A native of Alta, Iowa, Lindsey is a PhD candidate at the University of Southern Mississippi working under the supervision of Dr. Susannah J. Ural. Her dissertation examines how Unionists in the trans-Mississippi West commemorated the American Civil War. Analyzing the Grand Army of the Republic, Woman’s Relief Corps, Daughters of Union Veterans, and Ladies of the Grand Army of the Republic, Lindsey’s research analyzes how gendered and regional Civil War memory developed in areas that served as frontiers during the war rather than battle fronts. Lindsey is the recipient of the Dale Center Graduate Fellowship 2017–2018, Lamar Powell History Graduate Fellowship 2017–2018, USM Phi Alpha Theta Award 2017, Kathanne W. Greene Graduate Paper Award 2017, Margaret Boone Dale Fellowship 2015, and Russell F. Weigley Graduate Student Travel Grant Award 2015 from The Society for Military History. Her article, “’Iowa Excelled Them All’: Iowa Local Ladies’ Aid Societies Relief on the Civil War Frontier, 1861–1865” appeared in the September 2016 issue of The Middle West Review.
2016–2017
Tracy L. Barnett (MA student, U.S. History,); BA, History, 2014 Millersville University of Pennsylvania.

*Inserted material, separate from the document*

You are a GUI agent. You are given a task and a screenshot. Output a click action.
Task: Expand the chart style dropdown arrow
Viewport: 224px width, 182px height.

While at Southern Miss, Tracy studied under Dr. Susannah J. Ural. Her thesis, “Maligned “Milish:” Mississippi Militiamen in the Civil War” argues that Mississippi militiamen developed a unique conception of military service based on their pre-war position within southern society. The Mississippi government, which oversaw the state’s militia defense system, proved unable to reconcile official policy with men’s localized perception of service. Instead, the Mississippi government created a centrally organized military system that undermined the militia’s efficiency. She is the recipient of the Dale Center Graduate Fellowship 2016-2017, Lamar Powell History Graduate Scholarship 2015-2016, Colonel W. Wayde Benson Fellowship 2015-2016, Phi Alpha Theta’s Thomas S. Morgan Memorial Scholarship 2015-2016. She is currently a PhD student at the University of Georgia studying under Dr. Stephen Mihm.